> _Consigne_:
Recopiez mot pour mot les lignes en commençant par celle qui contient « Click the Eli Lilly company logo » et en vous arrêtant après celle qui contient « [x=509, y=199] ».

> _Données fournies_:
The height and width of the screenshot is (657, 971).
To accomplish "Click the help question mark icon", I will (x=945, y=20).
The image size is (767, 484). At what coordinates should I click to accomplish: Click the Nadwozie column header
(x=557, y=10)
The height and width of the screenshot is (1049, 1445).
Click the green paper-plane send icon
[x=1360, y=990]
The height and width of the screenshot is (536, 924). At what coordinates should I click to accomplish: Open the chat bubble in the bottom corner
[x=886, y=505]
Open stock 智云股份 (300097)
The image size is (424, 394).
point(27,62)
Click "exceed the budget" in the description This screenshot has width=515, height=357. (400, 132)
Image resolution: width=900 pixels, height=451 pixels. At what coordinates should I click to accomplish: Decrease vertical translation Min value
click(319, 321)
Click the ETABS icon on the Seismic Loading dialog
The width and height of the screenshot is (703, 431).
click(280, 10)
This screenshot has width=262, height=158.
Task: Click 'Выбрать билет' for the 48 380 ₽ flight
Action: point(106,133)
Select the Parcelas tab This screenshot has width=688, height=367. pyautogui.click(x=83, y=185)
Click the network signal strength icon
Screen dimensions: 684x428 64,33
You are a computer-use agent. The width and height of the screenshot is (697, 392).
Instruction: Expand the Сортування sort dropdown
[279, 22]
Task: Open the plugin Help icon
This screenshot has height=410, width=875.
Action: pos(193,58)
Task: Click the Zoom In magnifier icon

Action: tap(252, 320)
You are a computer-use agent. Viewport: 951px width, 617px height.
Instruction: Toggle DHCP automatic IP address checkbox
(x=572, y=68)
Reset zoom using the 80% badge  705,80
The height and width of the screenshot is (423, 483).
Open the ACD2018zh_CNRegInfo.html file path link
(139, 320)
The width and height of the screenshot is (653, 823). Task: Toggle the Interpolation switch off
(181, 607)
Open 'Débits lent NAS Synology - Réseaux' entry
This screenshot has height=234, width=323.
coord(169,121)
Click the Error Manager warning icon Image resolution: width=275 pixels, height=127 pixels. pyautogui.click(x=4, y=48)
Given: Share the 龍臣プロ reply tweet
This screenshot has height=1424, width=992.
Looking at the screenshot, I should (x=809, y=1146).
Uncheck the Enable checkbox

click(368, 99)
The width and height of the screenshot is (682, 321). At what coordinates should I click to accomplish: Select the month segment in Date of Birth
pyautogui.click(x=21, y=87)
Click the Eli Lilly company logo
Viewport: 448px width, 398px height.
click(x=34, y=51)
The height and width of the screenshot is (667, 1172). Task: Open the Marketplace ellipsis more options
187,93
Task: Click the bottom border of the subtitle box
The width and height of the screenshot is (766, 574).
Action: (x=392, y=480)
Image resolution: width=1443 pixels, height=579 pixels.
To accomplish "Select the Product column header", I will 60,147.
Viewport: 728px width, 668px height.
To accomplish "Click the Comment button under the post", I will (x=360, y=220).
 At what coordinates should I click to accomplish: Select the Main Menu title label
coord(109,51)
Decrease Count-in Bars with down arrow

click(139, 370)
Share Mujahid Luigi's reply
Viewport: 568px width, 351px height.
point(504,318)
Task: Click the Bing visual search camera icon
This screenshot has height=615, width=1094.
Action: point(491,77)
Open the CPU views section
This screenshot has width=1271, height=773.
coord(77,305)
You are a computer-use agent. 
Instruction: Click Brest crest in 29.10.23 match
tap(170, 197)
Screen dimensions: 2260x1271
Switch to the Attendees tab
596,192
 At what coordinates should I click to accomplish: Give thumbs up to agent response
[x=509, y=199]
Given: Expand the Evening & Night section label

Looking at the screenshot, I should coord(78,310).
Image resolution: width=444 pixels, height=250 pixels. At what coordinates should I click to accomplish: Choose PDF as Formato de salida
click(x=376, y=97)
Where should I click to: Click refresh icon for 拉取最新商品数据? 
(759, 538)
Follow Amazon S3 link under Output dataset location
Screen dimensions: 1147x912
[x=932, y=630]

> _Réponse_:
Click the Eli Lilly company logo
Viewport: 448px width, 398px height.
click(x=34, y=51)
The height and width of the screenshot is (667, 1172). Task: Open the Marketplace ellipsis more options
187,93
Task: Click the bottom border of the subtitle box
The width and height of the screenshot is (766, 574).
Action: (x=392, y=480)
Image resolution: width=1443 pixels, height=579 pixels.
To accomplish "Select the Product column header", I will 60,147.
Viewport: 728px width, 668px height.
To accomplish "Click the Comment button under the post", I will (x=360, y=220).
 At what coordinates should I click to accomplish: Select the Main Menu title label
coord(109,51)
Decrease Count-in Bars with down arrow

click(139, 370)
Share Mujahid Luigi's reply
Viewport: 568px width, 351px height.
point(504,318)
Task: Click the Bing visual search camera icon
This screenshot has height=615, width=1094.
Action: point(491,77)
Open the CPU views section
This screenshot has width=1271, height=773.
coord(77,305)
You are a computer-use agent. 
Instruction: Click Brest crest in 29.10.23 match
tap(170, 197)
Screen dimensions: 2260x1271
Switch to the Attendees tab
596,192
 At what coordinates should I click to accomplish: Give thumbs up to agent response
[x=509, y=199]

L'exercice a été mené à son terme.